I find their house, white, with a happy purple roof. He opens the door when I am only halfway up the wheelchair ramp—white, with purple rails.
‘‘We thought we heard someone. Can I interest you in a grilled cheese sandwich?’’ They are having lunch together in their living room, at a small wooden table neatly set for two. A Kleenex box, a Santa salt shaker, and a bottle of water on a Red Sox coaster sit between their plates; I spot the pepper—shaped like a red and green present—on the wooden bureau next to her. Sandra is concentrating on her sandwich and doesn’t return my hello as I sit. Her right arm is tucked beneath a pilling blanket, the fabric wrapped loosely around her and folded down at her waist. It’s printed with squares of flowers, interspersed with idioms that are half-lost in the folds. The top of one says "It takes a long time."

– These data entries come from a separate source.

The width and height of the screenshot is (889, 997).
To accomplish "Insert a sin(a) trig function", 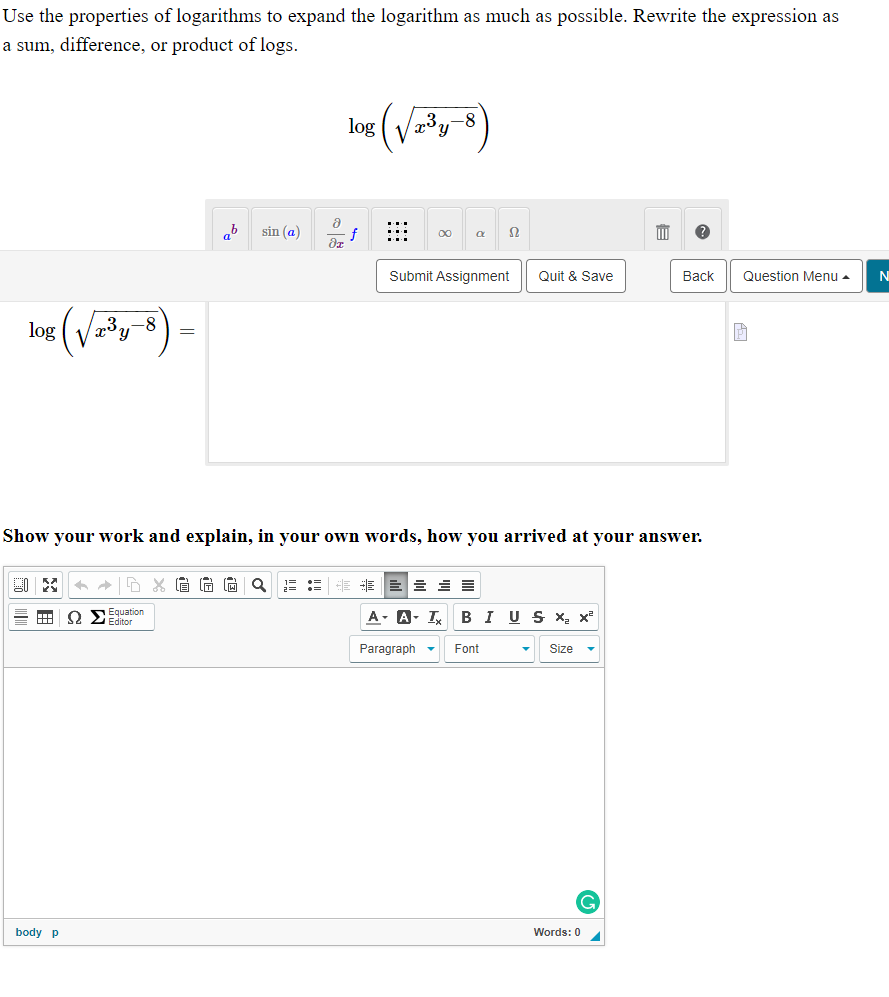I will coord(281,229).
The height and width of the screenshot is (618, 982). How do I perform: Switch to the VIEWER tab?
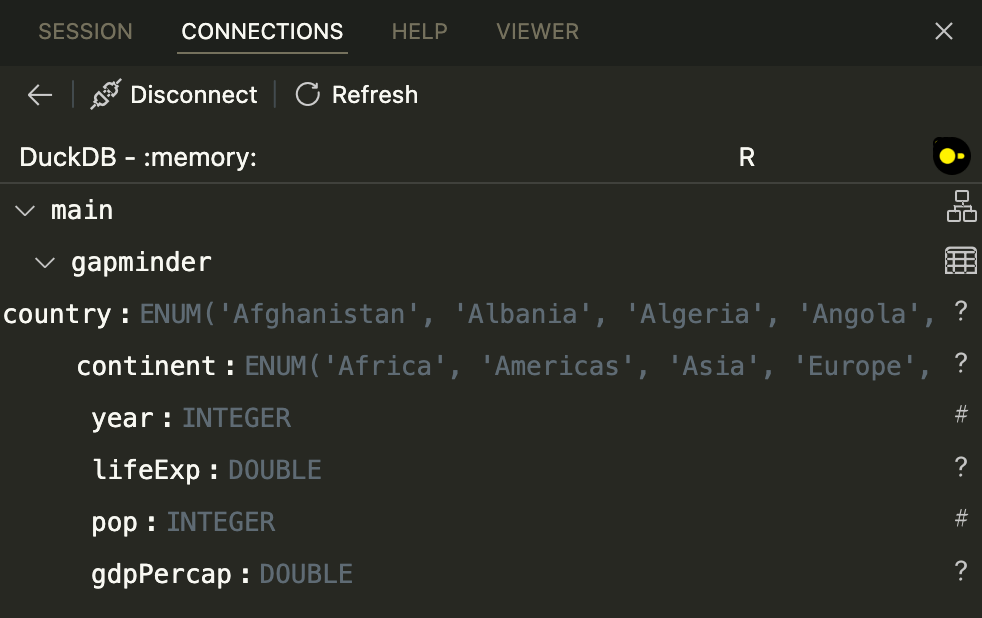coord(537,31)
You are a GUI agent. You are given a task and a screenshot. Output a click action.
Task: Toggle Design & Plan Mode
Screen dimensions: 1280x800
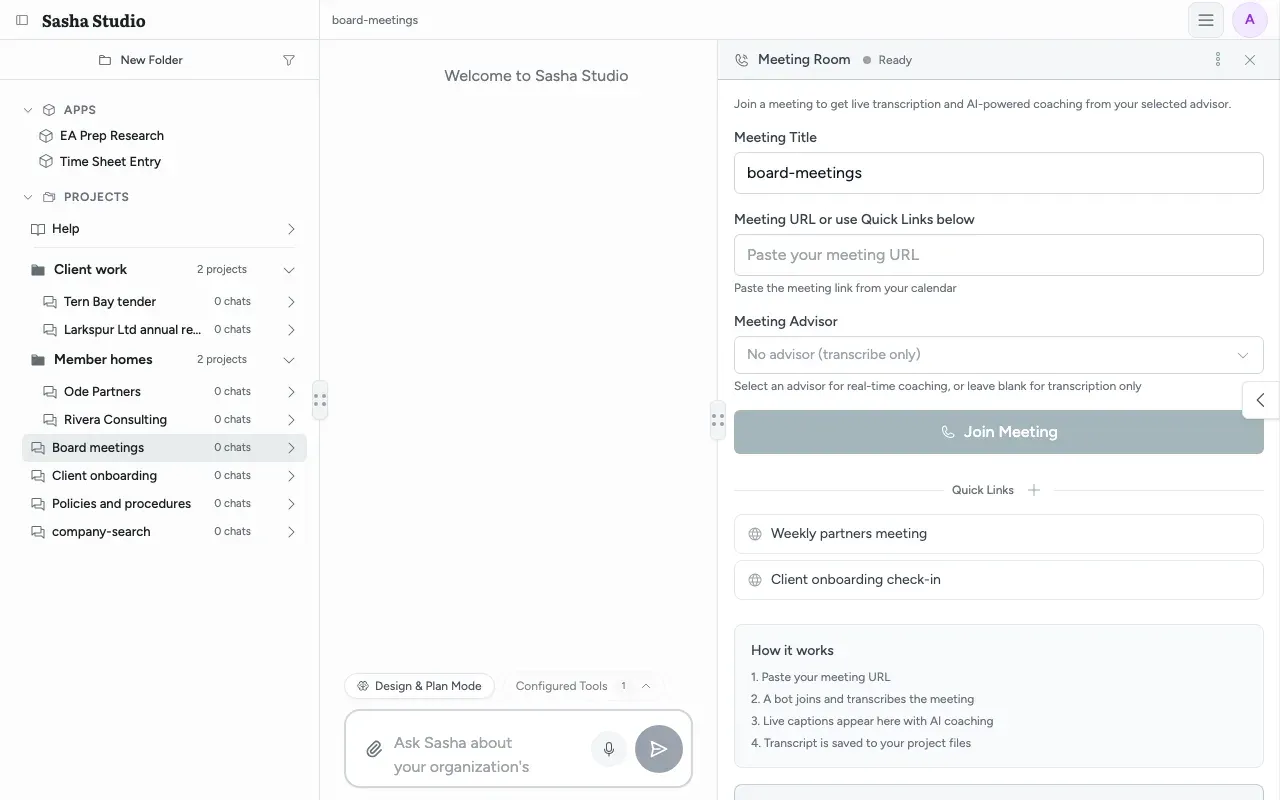click(x=419, y=686)
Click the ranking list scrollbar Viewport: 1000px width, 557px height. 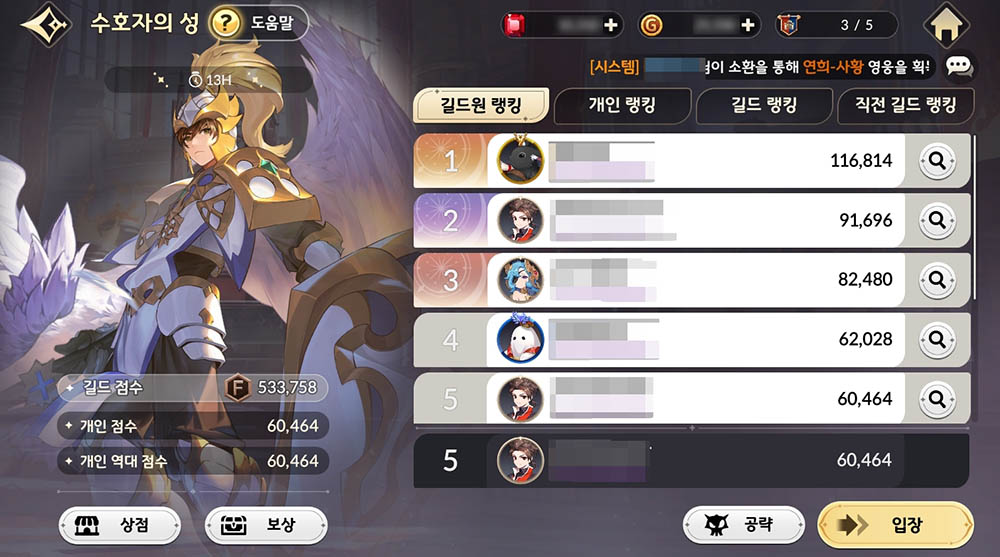(974, 217)
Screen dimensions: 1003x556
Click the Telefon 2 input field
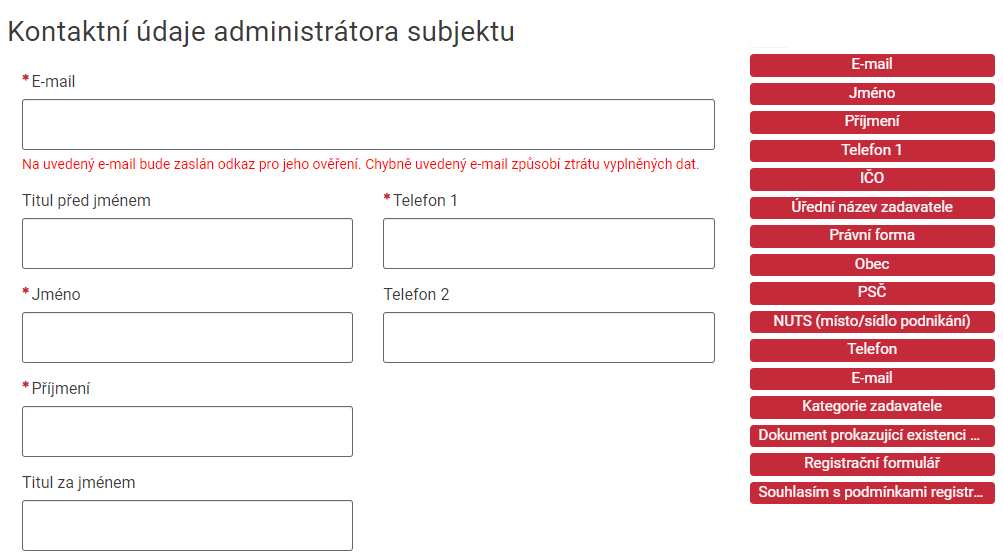548,337
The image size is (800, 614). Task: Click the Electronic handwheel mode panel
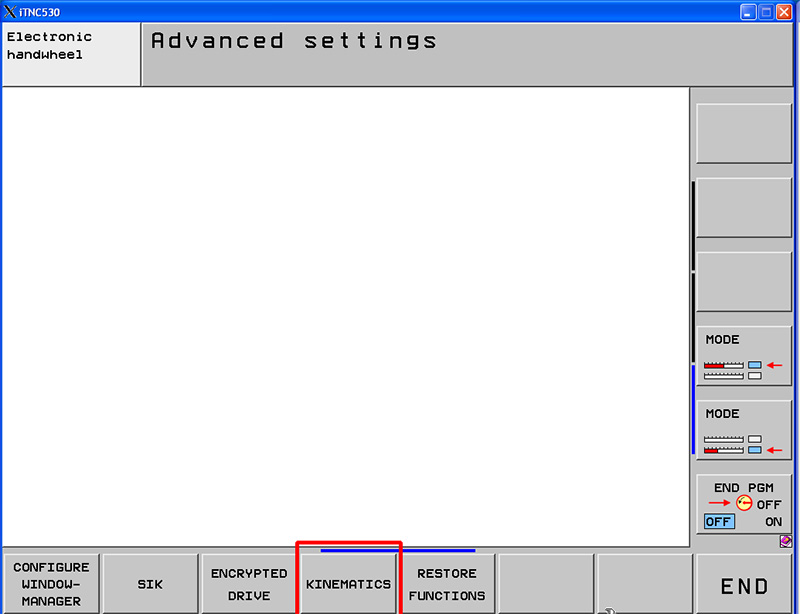tap(71, 55)
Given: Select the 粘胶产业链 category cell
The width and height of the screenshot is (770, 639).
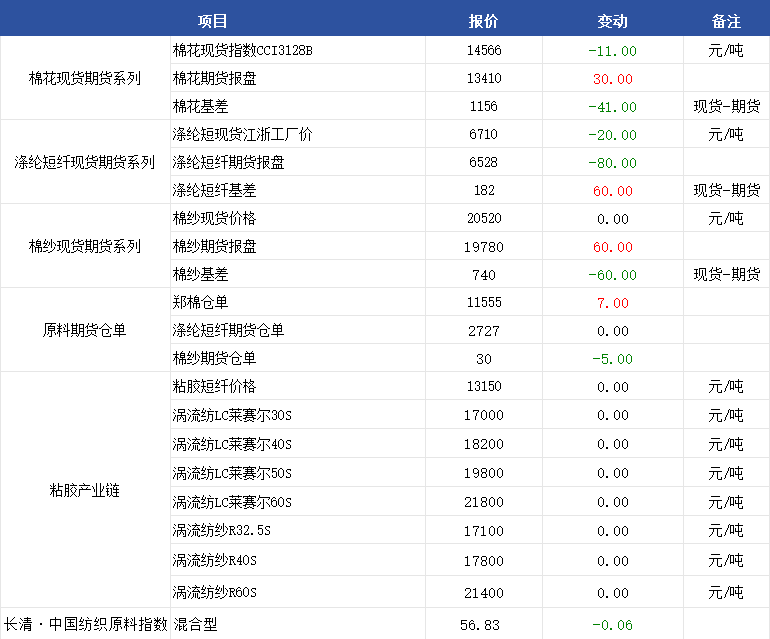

We sit in silence for a few moments, adjusting to each other and the way the room has shifted to accommodate me. Shelves are built into the walls, filled with blue-patterned china and thick-stemmed wine glasses. A child’s note hangs from a wooden edge: Dear grandma, Hope u get well soon. Love Ashley. Nelson returns to his half-eaten sandwich. He uses only his left hand, leaving the right in his lap. Hunching over his plate, he eats more messily than she, baloney spilling over the crusts. Her fingers fidget around a bottle cap, endlessly rotating it.
They were both math teachers, and Nelson gives me the numbers first, ticking them off on his fingers. ‘‘We’ve lived in Newport for, let’s see, forty-two-three-four-five, forty-five years.’’ He pauses, sipping grape juice out of a plastic cup. ‘‘Seventeen years teaching at Newport School. And I did nine at Sunapee High. She never got out of the seventh grade though.’’ This ribbing feels familiar, and she laughs. It’s the first sound she has made in my presence. As he speaks, she finishes her sandwich and takes a can of honey roasted salted peanuts from the bureau beside her. The cap isn’t screwed on, so she can place it on the table in front of her. Methodically, she shakes peanuts into the lid as Nelson tells me about their son, who lives in Germany. A framed picture of him hangs above the mantle, next to his diploma. He played baseball for Dartmouth: pitcher, number twelve, mustache. Finishing the nuts, she starts on graham crackers while he tells me about their granddaughter. The plastic packaging crinkles, and she hums quietly. He gets up, clearing the table.
‘‘Ask her your questions,’’ he tells me. She continues to chew, the final cracker just a macerated pulp. She watches me reproachfully as I try to justify my presence in her living room. ‘‘Well, I saw the ad in the paper... And I wanted to come down and ask you some questions. But it doesn’t have to be about knitting, it could be about anything.’’ She shrugs, staring at me through wire-rimmed glasses. ‘‘Do you not want to talk? We don’t have to talk.’’ She looks at her watch, shaking her head at me.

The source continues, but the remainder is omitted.